Arts Reviews

Assassins @ Nottingham Playhouse

Assassins is a play for these times. Despite the musical being first performed nearly thirty years ago, it’s examination of the assassins and would-be assassins of American presidents is bruising in its exploration of the dark side of the American Dream, the power of celebrity and, perhaps more relevant than ever, the culture of gun violence.

Bill Buckhurst’s adaptation is shrouded in symbolism. Joey Hickman’s cool and confident Proprietor hands each assassin a gun from a vending machine, enticed with the promise they can win a prize. This carnival theme, apt for today’s political circus, is continued throughout. Simon Kenny’s imaginative design makes the presidents’ faces arcade targets, a style perfectly complemented by Ben Ormerod’s red, white and blue flashing lights which brought lightness (literally) to the darkest elements of the show.

“A haunting image of the duality of the American Dream”

Kenny douses the small set in the American flag to the point where, in a more harrowing scene, one of the assassins is hanged with a patriotic noose: a haunting image of the duality of the American Dream. This musical plays beautifully on light and shade.

Scenes of humour are contrasted with violent explosions and gunshots, none more so than through Steve Simmonds’ unhinged performance as a Santa costume clad Samuel Byck, which had me hooked. His questions of “Who do we believe? Who do we trust? What do we do?” and overwhelming desire to be listened to added humanity to the brutality, and felt particularly striking in today’s political climate.
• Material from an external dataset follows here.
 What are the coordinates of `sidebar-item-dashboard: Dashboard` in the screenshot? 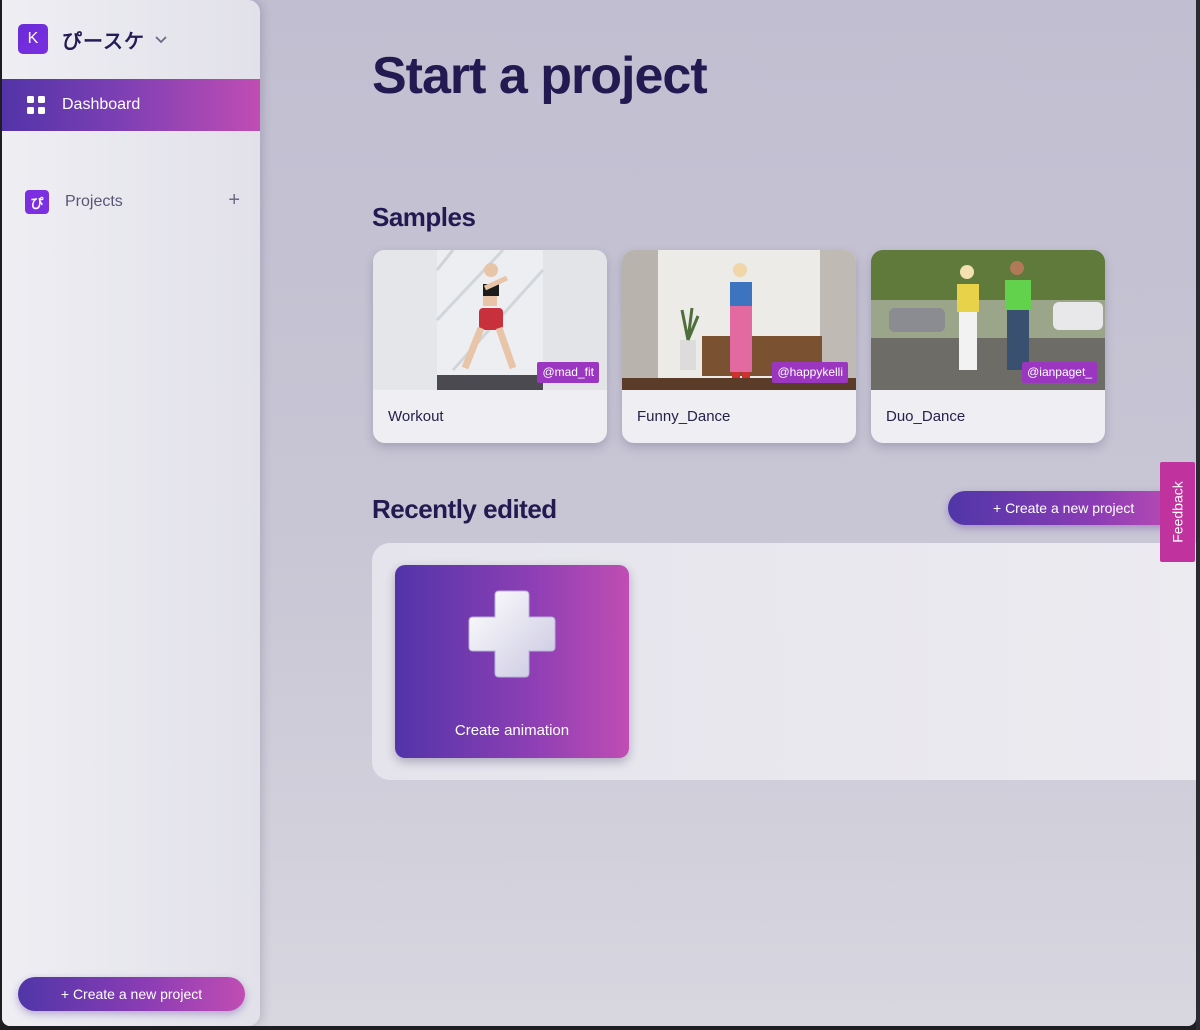 It's located at (131, 105).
“This is a play to make you think”

The nature of the play as a musical did make me wonder if it was best suited to the heavy themes, but Stephen Sondheim’s original songs provided an outlet for the assassins to tell their own story. Of course, this didn’t go unchallenged, but this is a play to make you think. The success of the show undoubtedly is made by the sheer talent of the performers. Their ability to not only sing, dance and act, but also play live instruments was impressive to the point of distraction.

“I did find myself at times focusing on those playing rather than the main action”
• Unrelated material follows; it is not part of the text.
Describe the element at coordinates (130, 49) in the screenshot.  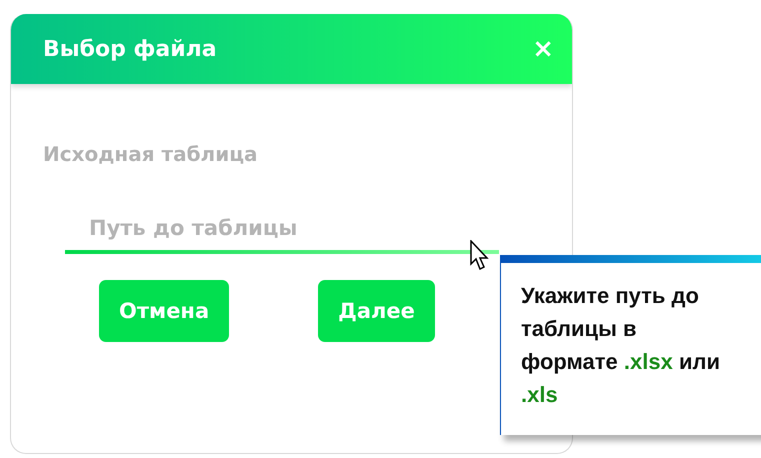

I did find myself at times focusing on those playing rather than the main action. Lillie Flynn’s chipper performance and strong voice as the Balladeer drove the plot forward, directly questioning the assassins when they argued their case. However, it was this importance of the songs that made it slightly frustrating when clarity was lost in the energy of the movements in the performance.
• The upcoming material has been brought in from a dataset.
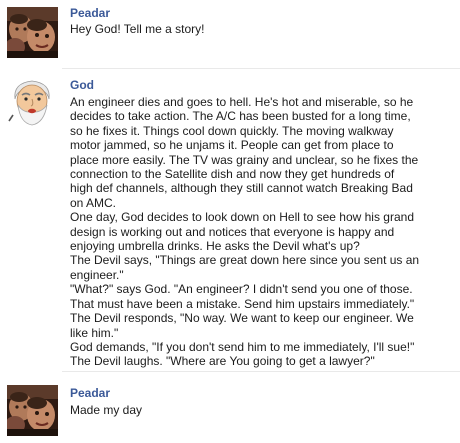 This screenshot has width=460, height=443. Describe the element at coordinates (138, 29) in the screenshot. I see `message-line: Hey God! Tell me a story!` at that location.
“A remarkable show, members of the audience deservedly gave a standing ovation to the cast and crew”

A remarkable show, members of the audience deservedly gave a standing ovation to the cast and crew. The level of detail and quality of production was second-to-none. The historical nature of the show means that it is best understood going into it with a prior knowledge of the people and events – I was confused by certain references but don’t let this put you off. Assassins is the most culturally relevant and thoroughly entertaining show you’ll see this year.

Assassins runs until the 16th November 2019.